Cuban Agents Say Spy Mission was Worth Time Spent in U.S. Jail
Two Cuban spies who recently completed prison terms in the United States told state-run television that their mission monitoring anti-Castro groups there had been worth their lengthy incarceration.
"I don't view it as a sacrifice, I look at it as something that I simply had to do," Fernando Gonzalez, who was released in February after 15 years in U.S. prison, said in a broadcast that aired late Saturday.
Gonzalez was one of the "Cuban Five" group of agents detained and prosecuted by U.S. authorities for infiltrating Florida's Key West Naval Air Station and Cuban exile groups in Miami.
He is one of two agents to have been released since being arrested in 1998 and convicted of espionage in 2001. A second Cuban agent, Rene Gonzalez -- no relation to Fernando -- was freed in 2011.
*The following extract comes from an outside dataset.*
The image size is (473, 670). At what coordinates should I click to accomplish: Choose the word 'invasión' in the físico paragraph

"I took the risk, knowing there was a possibility of sacrifice" of freedom, Rene Gonzalez told Cuban television.
"I understood what I was doing, and I believe that it was worth it," he said.
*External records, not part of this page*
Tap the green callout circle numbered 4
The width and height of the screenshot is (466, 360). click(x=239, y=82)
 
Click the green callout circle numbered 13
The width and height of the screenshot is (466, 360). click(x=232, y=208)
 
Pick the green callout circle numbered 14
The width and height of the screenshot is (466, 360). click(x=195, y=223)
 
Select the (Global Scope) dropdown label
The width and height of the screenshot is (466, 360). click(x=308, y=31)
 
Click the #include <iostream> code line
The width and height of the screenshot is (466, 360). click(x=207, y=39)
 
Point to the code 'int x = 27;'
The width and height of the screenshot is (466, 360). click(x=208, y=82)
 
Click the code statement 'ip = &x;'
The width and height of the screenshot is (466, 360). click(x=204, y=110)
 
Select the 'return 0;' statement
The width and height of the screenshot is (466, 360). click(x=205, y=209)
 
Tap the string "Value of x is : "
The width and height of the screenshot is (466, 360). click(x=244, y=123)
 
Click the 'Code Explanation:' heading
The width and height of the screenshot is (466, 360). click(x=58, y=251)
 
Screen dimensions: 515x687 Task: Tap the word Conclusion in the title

"I believe -- more than ever, after getting to know the enemy -- that I understand what (the United States) is capable of doing to us if they come here and conquer Cuba," he said.
The three other Cuban Five group members remain incarcerated, amid calls from some quarters that Washington release them on humanitarian grounds.
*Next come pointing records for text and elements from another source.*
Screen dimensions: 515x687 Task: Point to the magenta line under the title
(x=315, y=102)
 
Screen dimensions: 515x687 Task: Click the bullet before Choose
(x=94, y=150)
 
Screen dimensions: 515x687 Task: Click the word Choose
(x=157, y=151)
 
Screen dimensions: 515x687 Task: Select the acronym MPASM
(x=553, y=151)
Gerardo Hernandez is serving two life sentences because he was convicted of conspiracy to commit murder for passing information to the Cuban government that allegedly led to a 1996 attack on two aircraft belonging to an exile group, Brothers to the Rescue.
Fellow agents Ramon Labanino and Antonio Guerrero meanwhile are serving sentences of 30 years and almost 22 years, respectively.
Winning the agents' freedom has become a top issue for Cuba.
Havana acknowledges that the five men were agents, but says they were spying on "terrorist" exiles and hails them as national heroes.